I’ve been using Pulumi over the last year and it’s the best time I’ve ever had provisioning infrastructure. I actually enjoy it now. The automation API is also incredibly powerful, I don’t think the ecosystem has wrapped their heads around it yet.


I find that HCL (Terraform's declarative resource specification format) is an excellent target for a compiler for a DRY description of my resources. :-D


HCL doesn’t interop with anything. In a moment of weakness I once generated HCL using M4 (because passing a DynamoDB key schema into a module used to be impossible), but now I think it’s better to generate the JSON equivalents they also parse.

Their gRPC API for plugins looks pretty tough, and I keep hoping for an SDK for custom resources that doesn’t require writing Go.

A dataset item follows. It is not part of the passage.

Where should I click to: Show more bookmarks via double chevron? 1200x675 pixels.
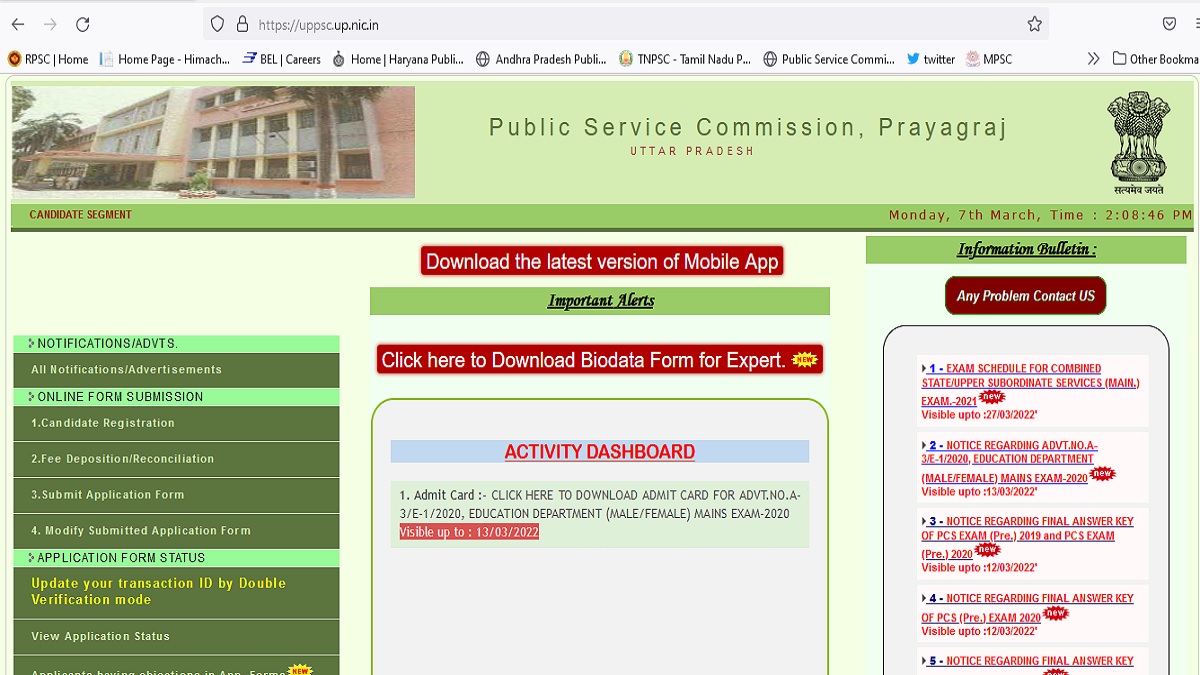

why is this absolute dreck on HN?

nothing in this piece gives any indication that the authors have any idea what Hashi even does. the extent of analysis is "hurr durr cloud computing is big" and then a long nondescript "Open Source is Key to Product-Led Growth" buzzword bingo that reads like a noob discovering how bottom up open source works for the first time

i need a downvote button at the post level, i want a refund on my time spent reading this shit


> nothing in this piece gives any indication that the authors have any idea what Hashi even does.

Yep, quite fully agree with you here. (to be mentioned that I worked at AWS, I am very familiar with the industry, I met Mitch and other people in the team several times early on, and have extensively used their products until 3-4 years ago).


think a lot of saas/developer tools/open source in corporate clothing are manipulating opinions, flagging, censoring criticisms. you can buy HN votes/aged accounts like Reddit.

noticed this especially when a YC company is in the submission. its funny because all they are doing is selling to the same buyers (many who are also YC companies) creating a sorta ponzi scheme where you constantly have a supply of "IPO ready" to take advnatage of the bubble which is now bursting and you have increased astroturfing

HN used to be above this. I feel increasingly that many submissions are just purely marketing hidden under a FREE sign.


Especially considering Hashi is down around 60% from IPO and has an earnings call this week.


Anything to show growth. While I appreciate and understand having a vision, I'd have loved some of these products to just be as it is. With solid feature and we'll maintained. Alas that probably motivates no one and definitely not wall street


I can't comment on all the marketing aspects, but the idea of creating products to handle all of the concerns of application development and deployment seems like a really good one: everything from provisioning infrastructure with Terraform, to running containers with a combination of Nomad and possibly Consul. In my eyes, that's enough to validate HCL as a viable language, versus it just being a weird DSL for a single product instead.

Also, the other day someone suggested that Nomad doesn't have a future when compared to Kubernetes, though it would seem that there are plenty of orgs also investing in HashiCorp's offering and quite possibly benefiting from the somewhat simpler architecture.

That said, I can't help but to wonder why the cloud vendors don't embrace Nomad as well - after all, if many of them can offer managed Kubernetes, then surely managed Nomad would be both cheaper and easier to implement. Most of those platforms already offer a variety of databases (e.g. MySQL/MariaDB and PostgreSQL), so it's not like the idea could be dismissed on the grounds of duplicated effort alone.


I use terraform everyday, and I’m not exactly Warren Buffet but it is kinda funny juxtaposing this article with the current stock price and trajectory since IPO.


I never use terraform. I use web console first and then if something really needs to be automated I use bash script to string together aws cli. If anything gets more complex than that I do not automate it, instead I use CDK to essentially write infrastructure just like any code.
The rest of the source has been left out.